Una tragedia con más muertos y pocas respuestas
Un avión militar Hércules se desplomó en Colombia con 125 ocupantes. El saldo: 66 muertos y decenas de heridos. El accidente, en una zona fronteriza con grupos ilegales, expone una falla grave que nadie quiere admitir.
¿Por qué esto cambia todo?
El avión, fabricado en Estados Unidos, cayó apenas despegaba de Puerto Leguízamo, en un área controlada por narcotráfico y rebelión. Pese a que el gobierno niega un ataque, el contexto militar y la antigüedad de la flota apuntan a riesgos institucionales que no se resuelven con discursos.
Qué viene ahora
La presión para modernizar la flota no es solo técnica. Es el reflejo de un Estado que pone en riesgo a su personal en medio de una lucha clave contra el crimen organizado. Sin reformas urgentes, la seguridad y vidas seguirán en juego.

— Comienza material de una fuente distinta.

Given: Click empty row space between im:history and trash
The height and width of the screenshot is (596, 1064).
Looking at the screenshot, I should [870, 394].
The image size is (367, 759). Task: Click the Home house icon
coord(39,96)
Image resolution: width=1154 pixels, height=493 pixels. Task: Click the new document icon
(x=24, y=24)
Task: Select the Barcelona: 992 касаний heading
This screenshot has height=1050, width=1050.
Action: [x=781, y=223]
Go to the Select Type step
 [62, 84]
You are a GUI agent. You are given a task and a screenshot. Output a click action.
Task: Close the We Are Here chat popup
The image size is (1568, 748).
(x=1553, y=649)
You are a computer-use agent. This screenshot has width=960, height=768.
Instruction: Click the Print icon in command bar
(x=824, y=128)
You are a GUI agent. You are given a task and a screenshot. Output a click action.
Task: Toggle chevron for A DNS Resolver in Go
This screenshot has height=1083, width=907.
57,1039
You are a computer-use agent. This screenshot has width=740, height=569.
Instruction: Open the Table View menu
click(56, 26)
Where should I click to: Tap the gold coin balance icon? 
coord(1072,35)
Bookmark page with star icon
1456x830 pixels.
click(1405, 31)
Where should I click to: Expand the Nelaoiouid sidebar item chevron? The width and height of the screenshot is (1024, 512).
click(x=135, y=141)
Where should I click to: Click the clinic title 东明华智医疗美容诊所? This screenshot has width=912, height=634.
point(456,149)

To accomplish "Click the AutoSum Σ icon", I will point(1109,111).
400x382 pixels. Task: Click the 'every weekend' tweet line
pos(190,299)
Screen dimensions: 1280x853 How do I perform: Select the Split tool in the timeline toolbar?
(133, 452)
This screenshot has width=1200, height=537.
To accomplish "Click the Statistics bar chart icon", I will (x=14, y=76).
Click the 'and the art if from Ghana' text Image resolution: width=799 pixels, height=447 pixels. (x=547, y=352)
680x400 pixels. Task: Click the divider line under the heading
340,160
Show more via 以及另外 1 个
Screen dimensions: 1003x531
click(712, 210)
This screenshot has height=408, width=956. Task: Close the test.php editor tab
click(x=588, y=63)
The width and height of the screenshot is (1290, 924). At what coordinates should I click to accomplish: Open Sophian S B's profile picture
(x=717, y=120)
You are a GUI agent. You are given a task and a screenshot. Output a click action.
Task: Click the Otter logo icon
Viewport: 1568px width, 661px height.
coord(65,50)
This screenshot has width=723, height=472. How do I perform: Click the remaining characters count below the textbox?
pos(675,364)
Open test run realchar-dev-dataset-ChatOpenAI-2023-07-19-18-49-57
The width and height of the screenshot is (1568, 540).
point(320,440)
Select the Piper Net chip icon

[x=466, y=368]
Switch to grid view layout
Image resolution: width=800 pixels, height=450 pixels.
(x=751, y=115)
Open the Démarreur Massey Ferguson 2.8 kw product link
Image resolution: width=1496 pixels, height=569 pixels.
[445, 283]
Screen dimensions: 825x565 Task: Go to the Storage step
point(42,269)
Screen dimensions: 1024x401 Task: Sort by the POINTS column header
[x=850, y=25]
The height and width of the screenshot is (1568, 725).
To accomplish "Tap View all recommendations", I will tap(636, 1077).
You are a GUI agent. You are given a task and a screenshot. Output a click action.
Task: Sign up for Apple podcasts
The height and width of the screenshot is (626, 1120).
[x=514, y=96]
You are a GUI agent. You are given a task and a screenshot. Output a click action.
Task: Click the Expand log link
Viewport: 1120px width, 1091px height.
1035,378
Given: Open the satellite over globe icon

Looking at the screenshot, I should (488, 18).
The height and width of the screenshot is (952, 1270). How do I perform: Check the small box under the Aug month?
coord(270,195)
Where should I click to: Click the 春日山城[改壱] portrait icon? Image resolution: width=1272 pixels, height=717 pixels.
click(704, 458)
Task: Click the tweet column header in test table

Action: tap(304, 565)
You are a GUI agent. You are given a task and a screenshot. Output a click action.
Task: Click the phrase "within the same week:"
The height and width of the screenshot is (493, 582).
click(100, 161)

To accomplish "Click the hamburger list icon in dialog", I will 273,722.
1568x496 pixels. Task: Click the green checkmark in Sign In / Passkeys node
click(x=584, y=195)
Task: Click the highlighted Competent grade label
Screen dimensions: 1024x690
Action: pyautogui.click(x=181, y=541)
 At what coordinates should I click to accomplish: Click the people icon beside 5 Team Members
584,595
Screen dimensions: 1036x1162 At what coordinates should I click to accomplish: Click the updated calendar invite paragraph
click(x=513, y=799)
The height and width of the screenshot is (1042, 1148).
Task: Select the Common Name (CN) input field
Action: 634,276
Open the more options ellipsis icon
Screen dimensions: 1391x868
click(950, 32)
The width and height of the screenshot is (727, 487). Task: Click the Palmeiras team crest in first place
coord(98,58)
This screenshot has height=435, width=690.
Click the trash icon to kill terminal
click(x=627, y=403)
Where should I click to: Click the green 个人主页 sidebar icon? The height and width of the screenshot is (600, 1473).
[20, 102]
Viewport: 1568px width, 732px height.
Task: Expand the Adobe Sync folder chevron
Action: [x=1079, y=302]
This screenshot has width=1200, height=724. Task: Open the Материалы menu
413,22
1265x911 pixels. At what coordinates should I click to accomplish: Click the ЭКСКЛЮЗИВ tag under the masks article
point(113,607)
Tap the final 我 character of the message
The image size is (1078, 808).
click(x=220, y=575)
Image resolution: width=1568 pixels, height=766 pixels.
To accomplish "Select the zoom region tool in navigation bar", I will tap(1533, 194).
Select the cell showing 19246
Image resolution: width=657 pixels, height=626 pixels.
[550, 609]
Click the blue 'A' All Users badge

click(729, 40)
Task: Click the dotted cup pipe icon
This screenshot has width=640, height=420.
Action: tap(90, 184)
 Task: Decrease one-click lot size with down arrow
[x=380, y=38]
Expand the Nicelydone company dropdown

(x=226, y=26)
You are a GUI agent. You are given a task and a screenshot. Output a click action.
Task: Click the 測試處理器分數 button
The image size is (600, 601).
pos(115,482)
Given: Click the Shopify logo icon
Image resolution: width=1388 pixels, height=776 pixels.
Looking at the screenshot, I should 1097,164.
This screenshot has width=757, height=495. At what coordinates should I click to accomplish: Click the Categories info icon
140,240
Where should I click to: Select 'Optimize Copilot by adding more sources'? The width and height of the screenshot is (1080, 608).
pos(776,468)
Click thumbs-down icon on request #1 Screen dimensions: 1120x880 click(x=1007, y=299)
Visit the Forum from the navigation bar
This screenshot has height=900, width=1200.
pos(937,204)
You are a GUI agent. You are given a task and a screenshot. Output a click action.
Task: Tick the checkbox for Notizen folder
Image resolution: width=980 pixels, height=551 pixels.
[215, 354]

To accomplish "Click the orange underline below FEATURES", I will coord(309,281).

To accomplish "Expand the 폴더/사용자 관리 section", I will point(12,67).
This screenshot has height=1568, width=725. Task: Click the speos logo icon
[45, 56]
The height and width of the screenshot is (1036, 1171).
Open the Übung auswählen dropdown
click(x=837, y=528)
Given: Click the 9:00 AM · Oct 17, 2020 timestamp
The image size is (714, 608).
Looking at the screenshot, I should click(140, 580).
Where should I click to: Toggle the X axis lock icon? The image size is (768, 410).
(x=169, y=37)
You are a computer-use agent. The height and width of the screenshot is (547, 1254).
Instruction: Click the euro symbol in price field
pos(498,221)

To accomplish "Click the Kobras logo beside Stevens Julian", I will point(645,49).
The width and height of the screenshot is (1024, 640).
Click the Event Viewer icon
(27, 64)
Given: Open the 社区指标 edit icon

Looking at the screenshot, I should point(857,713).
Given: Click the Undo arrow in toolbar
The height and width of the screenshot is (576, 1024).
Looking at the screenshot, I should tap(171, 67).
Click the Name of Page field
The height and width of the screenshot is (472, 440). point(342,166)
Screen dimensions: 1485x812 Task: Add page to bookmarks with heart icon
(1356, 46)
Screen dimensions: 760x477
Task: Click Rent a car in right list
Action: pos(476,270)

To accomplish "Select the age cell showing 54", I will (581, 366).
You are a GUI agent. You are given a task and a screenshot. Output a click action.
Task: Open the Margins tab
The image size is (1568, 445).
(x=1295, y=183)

Lo que no te están diciendo
- Este es el segundo accidente de un Hércules en Sudamérica en menos de un mes.
- Munición transportada detonó tras el incidente, elevando el drama.
- En lugar de asumir problemas estructurales, el gobierno limita la explicación a un «accidente».
La tragedia es apenas la punta del iceberg. La pregunta es clara: ¿cuántos más deben morir para ver cambios reales en la defensa nacional?